Collaboration with University of Tartu.
Water-FORCE: Water scenarios FOR Copernicus Exploitation
Surface and groundwaters and the environments in which they occur, represent some of the most vulnerable ecosystems to climate change and anthropogenic disturbance. In addition to water security, aquatic environments provide vital ecosystem services supporting for example: climate regulation, biodiversity, water provision, aquaculture, agriculture, fisheries, energy, transport and tourism. The growing number of users and uses, the increasing population, industrialisation and the continuous intensification of land use compound the impacts of climate change and extreme events. Despite this, only a small fraction of our waters are being effectively monitored and managed. Existing monitoring tends to be in isolation, inconsistent and fails to account for the water continuum at the basin scale, including connectivity with ground water and the oceans.
The increasing availability of free-to-access satellite data from missions such as the Copernicus programme is beginning to radically transform approaches to the assessment, monitoring and the sustainable management of inland, transitional and coastal systems, including the effective targeting of interventions and solutions. The last 5-10 years have witnessed a healthy escalation in research programmes, innovation and services funded by national and EC streams, some of which are now contributing to Copernicus services and others associated with H2020, ESA and nationally funded initiatives and research projects. As a result, this rapid growth has often resulted in overlapping capabilities and duplication. Moreover, the rate of technical advances often outpaces end-user capacity and, consequently, there has often been a lack of co-development with downstream end-user communities to ensure that the product and services are fit for purpose and meet real user requirements.

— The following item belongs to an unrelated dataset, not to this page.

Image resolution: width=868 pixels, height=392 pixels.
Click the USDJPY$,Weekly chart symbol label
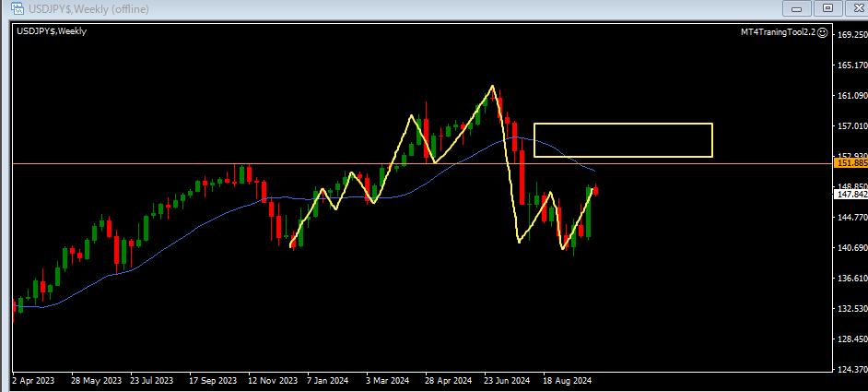[x=53, y=31]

Whilst the global EO business opportunity has been are estimated to valued at $66 billion in 2020 and projected to continue to grow rapidly, there is a growing awareness of a lack of capacity to fully realise this prospect. The resulting opportunities necessitate the need to work closely with the science, space sector, business and policy communities to benchmark the state-of-the-art, and collectively identify development needs and priorities that will set the agenda for the next phase of research and innovation and capacity building.

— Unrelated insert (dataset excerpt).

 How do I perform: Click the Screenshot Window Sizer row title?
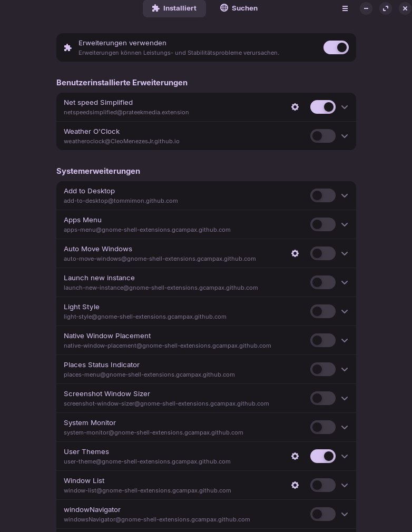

By working hand-in-hand with these communities, Water-FORCE will encapsulate the on-going research and innovation in water quality and quantity observation to deliver a roadmap that will set the priorities and capacity building needs to deliver a coherent and consistent water observation strategy that meets the needs of the industry, policy and research communities as well as NGOs and international agencies. With a mission of delivering ‘better, cheaper, faster’, it is critical to that the next phase of EO exploitation not only works closely wih stakeholders and end users, but new opportunities of innovation are exploited, especially in areas of data assimilation into models to enable reliable higher level product development, filling of spatial and temporal gaps, delivering better forecasting, uncertainty estimation, and validated by smart in situ sensor networks including citizen scientists.